**Assigned task:** The response must contain every line from the records below that has "City".

**Material for the task:**
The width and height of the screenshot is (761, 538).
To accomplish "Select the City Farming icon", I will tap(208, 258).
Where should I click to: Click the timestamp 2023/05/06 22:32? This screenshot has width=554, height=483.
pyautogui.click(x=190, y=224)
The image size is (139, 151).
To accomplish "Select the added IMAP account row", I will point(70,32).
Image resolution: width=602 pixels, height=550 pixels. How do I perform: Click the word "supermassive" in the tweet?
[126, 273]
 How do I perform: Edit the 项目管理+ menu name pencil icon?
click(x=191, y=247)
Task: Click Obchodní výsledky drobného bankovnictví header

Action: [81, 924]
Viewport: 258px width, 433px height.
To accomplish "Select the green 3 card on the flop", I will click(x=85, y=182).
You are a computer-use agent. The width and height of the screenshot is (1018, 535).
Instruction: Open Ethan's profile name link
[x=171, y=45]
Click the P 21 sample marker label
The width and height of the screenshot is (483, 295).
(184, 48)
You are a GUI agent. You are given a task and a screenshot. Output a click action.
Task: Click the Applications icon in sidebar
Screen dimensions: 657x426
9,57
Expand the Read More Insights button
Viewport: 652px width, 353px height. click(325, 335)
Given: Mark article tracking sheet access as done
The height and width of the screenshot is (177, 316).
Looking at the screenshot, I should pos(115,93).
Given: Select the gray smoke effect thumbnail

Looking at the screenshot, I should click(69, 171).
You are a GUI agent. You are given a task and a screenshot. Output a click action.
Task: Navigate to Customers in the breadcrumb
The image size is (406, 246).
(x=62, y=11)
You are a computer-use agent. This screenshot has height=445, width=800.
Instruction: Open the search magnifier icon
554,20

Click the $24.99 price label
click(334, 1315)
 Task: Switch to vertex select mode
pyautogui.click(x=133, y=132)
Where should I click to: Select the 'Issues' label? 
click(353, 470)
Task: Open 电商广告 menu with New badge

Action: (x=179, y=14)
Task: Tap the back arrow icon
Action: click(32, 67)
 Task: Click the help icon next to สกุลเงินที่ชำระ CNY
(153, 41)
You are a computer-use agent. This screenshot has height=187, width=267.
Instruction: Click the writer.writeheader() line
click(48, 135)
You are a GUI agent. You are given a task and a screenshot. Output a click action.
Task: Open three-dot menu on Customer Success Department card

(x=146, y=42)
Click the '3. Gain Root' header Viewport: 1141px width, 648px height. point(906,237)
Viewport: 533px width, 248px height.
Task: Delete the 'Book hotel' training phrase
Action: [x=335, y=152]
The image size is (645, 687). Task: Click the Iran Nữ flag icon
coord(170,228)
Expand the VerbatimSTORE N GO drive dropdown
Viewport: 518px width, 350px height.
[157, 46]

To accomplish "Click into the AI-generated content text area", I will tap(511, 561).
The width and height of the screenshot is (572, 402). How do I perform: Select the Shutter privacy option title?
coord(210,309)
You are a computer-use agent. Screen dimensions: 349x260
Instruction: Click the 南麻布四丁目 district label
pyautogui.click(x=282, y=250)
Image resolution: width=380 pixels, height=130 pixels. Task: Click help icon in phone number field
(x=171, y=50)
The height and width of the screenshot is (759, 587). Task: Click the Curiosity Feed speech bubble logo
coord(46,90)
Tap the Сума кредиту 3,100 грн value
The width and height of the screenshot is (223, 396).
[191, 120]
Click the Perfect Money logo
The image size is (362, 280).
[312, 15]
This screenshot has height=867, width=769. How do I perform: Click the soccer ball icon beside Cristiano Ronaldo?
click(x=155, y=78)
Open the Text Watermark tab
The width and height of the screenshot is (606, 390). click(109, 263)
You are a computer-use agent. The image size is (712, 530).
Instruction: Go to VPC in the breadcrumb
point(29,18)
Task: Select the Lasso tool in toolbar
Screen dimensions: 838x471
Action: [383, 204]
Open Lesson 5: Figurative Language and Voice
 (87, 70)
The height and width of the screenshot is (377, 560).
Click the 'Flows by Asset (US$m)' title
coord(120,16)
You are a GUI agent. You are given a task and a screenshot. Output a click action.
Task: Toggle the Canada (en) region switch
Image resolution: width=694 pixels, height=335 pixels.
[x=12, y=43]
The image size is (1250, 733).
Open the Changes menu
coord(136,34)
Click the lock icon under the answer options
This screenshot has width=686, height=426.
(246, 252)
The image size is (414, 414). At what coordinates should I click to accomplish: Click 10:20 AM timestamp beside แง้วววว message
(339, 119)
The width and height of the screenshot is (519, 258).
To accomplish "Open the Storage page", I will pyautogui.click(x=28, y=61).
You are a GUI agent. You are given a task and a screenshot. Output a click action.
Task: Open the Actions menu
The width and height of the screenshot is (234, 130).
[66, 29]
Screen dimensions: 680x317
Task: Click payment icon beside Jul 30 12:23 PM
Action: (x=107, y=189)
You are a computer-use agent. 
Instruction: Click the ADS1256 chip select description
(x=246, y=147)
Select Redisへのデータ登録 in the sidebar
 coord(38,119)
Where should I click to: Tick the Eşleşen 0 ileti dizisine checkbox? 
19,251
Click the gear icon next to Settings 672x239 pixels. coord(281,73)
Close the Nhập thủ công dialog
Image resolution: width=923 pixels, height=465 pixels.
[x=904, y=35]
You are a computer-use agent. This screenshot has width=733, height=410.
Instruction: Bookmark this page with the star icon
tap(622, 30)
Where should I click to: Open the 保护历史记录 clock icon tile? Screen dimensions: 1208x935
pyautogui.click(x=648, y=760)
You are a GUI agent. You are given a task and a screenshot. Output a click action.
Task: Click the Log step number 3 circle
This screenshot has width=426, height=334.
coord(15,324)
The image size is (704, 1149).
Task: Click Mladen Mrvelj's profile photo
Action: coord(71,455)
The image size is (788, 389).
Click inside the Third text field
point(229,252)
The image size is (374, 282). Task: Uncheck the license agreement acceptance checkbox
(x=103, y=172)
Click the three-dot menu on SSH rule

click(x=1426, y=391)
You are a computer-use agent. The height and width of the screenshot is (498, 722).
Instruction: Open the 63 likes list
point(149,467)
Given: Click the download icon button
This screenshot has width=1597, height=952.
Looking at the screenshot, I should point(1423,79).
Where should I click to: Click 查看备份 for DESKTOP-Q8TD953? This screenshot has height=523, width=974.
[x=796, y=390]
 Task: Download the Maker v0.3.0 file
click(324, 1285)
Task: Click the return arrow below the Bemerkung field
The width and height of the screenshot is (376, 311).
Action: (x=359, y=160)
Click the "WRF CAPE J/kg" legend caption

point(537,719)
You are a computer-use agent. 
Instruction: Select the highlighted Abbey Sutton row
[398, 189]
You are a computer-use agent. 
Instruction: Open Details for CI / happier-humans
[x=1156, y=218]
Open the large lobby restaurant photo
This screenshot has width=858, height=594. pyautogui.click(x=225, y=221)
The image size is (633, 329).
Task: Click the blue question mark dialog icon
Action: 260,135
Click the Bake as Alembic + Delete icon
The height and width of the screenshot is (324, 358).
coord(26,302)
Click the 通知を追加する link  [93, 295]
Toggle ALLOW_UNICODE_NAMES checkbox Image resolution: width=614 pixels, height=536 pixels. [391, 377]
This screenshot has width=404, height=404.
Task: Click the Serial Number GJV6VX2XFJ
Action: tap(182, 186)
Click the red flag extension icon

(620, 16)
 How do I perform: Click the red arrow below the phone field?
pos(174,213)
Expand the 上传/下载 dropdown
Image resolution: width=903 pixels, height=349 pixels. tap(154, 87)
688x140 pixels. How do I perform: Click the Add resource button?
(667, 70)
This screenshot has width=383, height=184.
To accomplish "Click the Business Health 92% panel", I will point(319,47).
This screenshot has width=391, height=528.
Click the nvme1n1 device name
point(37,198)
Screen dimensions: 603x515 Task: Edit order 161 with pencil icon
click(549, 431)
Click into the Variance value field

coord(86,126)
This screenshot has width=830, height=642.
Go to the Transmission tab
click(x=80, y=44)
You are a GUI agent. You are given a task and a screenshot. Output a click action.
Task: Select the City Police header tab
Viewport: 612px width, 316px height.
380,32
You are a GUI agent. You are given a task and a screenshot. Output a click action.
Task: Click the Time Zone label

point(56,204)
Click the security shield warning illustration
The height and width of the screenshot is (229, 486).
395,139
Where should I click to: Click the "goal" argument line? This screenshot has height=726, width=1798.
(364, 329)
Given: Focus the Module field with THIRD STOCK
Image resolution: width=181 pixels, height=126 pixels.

**Output:**
To accomplish "Select the City Farming icon", I will tap(208, 258).
Task: Select the City Police header tab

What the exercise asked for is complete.